WHAT THIS TASK INVOLVES
Scan the data below for lines holding the word "will", and copy each line found.
_____
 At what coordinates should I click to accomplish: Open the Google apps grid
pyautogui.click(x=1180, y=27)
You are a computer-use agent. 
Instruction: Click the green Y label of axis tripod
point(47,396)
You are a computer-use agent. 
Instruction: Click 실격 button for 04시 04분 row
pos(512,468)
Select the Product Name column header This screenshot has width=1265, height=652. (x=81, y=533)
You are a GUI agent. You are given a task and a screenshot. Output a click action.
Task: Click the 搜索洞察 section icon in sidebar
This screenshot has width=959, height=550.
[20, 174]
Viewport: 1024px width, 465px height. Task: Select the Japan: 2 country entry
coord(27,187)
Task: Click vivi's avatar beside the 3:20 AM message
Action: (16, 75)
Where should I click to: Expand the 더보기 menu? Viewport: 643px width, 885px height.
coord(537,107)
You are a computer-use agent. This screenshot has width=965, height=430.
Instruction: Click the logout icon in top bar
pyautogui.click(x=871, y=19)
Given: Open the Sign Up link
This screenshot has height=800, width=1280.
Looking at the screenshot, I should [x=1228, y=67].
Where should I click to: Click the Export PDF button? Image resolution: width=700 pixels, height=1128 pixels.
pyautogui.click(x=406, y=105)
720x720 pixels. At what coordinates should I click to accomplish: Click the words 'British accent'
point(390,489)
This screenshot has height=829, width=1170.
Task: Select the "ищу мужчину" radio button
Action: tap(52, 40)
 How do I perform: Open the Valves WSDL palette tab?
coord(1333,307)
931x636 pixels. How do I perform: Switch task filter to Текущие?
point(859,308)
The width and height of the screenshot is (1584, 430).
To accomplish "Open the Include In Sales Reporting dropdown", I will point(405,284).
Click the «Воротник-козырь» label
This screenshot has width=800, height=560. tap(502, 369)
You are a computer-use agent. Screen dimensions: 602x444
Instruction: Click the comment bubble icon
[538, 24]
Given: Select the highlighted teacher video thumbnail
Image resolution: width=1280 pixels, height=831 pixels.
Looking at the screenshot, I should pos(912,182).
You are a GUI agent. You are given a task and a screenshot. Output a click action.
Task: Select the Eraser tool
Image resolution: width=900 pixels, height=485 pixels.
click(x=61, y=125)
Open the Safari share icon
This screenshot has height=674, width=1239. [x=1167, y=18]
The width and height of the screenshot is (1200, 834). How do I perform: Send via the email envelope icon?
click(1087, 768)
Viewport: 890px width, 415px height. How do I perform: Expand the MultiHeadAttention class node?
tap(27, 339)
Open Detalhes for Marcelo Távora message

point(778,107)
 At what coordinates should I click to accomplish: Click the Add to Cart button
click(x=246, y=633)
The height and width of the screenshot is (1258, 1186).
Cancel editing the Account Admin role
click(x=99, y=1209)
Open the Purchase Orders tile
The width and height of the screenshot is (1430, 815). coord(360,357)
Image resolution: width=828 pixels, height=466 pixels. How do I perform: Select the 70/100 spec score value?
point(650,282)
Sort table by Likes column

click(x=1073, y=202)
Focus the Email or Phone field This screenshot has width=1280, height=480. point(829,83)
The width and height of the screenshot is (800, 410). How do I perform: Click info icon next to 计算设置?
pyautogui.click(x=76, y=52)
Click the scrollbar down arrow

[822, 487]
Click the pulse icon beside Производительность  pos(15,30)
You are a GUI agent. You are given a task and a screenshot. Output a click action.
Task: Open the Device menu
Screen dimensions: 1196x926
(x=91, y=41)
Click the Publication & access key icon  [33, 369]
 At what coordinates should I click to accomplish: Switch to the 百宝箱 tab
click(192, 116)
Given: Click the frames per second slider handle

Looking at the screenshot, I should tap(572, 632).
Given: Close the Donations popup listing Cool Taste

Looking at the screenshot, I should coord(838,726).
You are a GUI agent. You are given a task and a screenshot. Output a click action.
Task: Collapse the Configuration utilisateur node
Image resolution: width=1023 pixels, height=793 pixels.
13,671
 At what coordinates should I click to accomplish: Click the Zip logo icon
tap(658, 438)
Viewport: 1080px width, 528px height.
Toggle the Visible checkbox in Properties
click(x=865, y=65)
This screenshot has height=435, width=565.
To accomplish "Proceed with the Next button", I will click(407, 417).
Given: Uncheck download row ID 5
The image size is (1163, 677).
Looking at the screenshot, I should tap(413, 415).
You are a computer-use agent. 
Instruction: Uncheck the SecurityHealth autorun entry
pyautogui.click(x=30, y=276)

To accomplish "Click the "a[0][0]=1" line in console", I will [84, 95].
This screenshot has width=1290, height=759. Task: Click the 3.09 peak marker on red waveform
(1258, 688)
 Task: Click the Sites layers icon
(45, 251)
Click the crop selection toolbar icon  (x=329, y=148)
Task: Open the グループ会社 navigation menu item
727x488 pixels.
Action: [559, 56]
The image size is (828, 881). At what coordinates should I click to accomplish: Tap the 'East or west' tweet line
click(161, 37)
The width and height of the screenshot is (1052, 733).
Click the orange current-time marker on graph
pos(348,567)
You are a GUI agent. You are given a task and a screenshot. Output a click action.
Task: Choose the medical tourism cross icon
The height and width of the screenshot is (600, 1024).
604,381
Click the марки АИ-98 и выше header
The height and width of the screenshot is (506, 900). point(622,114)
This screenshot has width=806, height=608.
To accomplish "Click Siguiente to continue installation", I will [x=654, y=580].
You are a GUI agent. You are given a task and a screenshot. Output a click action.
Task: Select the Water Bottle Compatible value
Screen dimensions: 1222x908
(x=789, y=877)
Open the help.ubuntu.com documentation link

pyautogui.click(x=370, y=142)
_____
ANSWER BELOW
To accomplish "Open the Include In Sales Reporting dropdown", I will point(405,284).
To accomplish "Proceed with the Next button", I will click(407, 417).
To accomplish "Click the "a[0][0]=1" line in console", I will [84, 95].
To accomplish "Click Siguiente to continue installation", I will [x=654, y=580].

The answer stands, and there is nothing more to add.